図1中、符号1L、1Rは、この実施形態における車両用前照灯である。車両用前照灯1L、1Rは、車両Cの全部の左右両端部に搭載されている。
【0017】
図1および
図2において、車両用前照灯1L、1Rは、図示しないランプハウジングとアウターレンズにより灯室を形成し、該灯室内に、本発明のランプユニット20や、すれ違い配光用ランプユニット(図示せず)などを収納する。
【0018】
ここで、X、Y、Zは、直交座標(X−Y−Z直交座標系)を構成する。X軸は、光源2の中心Oを通る左右方向の水平軸であって、対向車線側、すなわち、この実施形態において、右側が+方向であり、左側が−方向である。また、Y軸は、光源2の中心Oを通る上下方向の鉛直軸であって、この実施形態において、上側が+方向であり、下側が−方向である。

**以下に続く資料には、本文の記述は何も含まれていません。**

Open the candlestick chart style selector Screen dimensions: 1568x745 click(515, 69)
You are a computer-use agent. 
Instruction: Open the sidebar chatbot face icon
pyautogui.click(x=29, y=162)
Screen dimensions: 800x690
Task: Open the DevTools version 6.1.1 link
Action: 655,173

さらに、Z軸は、光源2の中心Oを通る法線(垂線)、すなわち、前記X軸および前記Y軸と直交する前後方向の軸であって、この実施形態において、前側が+方向であり、後側が−方向である。
【0019】
ここで、ランプユニット20は、光源2と、リフレクタ3と、ヒートシンク部材4とを備えるものである。なお、ランプユニット20は、車両用前照灯1L、1Rの灯室11内に配置されており、この実施形態では右側の車両用前照灯1Rについて説明を行なう。左側の車両用前照灯1Lについては、右側の車両用前照灯1Rを反転させたものであるため、説明を省略する。
【0020】
光源2は、この例では、たとえば、LED、EL(有機EL)などの自発光半導体型光源、すなわち、半導体発光素子(この実施例ではLED)を使用する。光源2は、基板(図示せず)と、前記基板に設けられている発光面(図示せず)と、発光面を封止する封止樹脂部材(図示せず)と、から構成されている。光源2は、ヒートシンク部材4に取り付けられている。光源2の発光面は、図示しない取付部材および基板を介して電流が供給されて発光する。
【0021】
光源2の発光面は、平面矩形形状(平面長方形状)をなす。すなわち、4個の正方形のチップをX軸方向(水平方向)に配列してなるものである。なお、1個の長方形のチップ、あるいは、1個の正方形のチップ、を使用しても良い。光源2は、リフレクタ3の焦点Fもしくはその近傍に位置している。光源2の発光面は、出射光軸Aが車両前方方向を向くように設置されており、この実施形態においては、光源2の出射光軸Aは、車両光軸Z−Zより車両内側へ傾けて設置されている。
【0022】
リフレクタ3は、放物面を基本とする自由曲面からなる複数の反射面からなる。リフレクタ3は、光源2の前方側(Z方向)を覆うように設けられており、光源2の近傍側から外側端部(X+方向)にかけて第1反射面3a、第2反射面3b、第3反射面3cとに分割されて反射面が形成されている。また、リフレクタ3は、ヒートシンク部材4にネジ等により固定されている。
【0023】
第1反射面3aは、光源2の中心Oの近傍に焦点Fを持つ放物面を基本とする自由曲面からなる反射面である。第1反射面3aは、光源2の最も近傍に配置されており、光源側領域に入射する光を車両前方方向(Z+方向)に反射し(光線L1a)、一端部から離れるに従って光源2から入射する光を車両側方(X+方向)に反射する(光線L1b)ように設定されている。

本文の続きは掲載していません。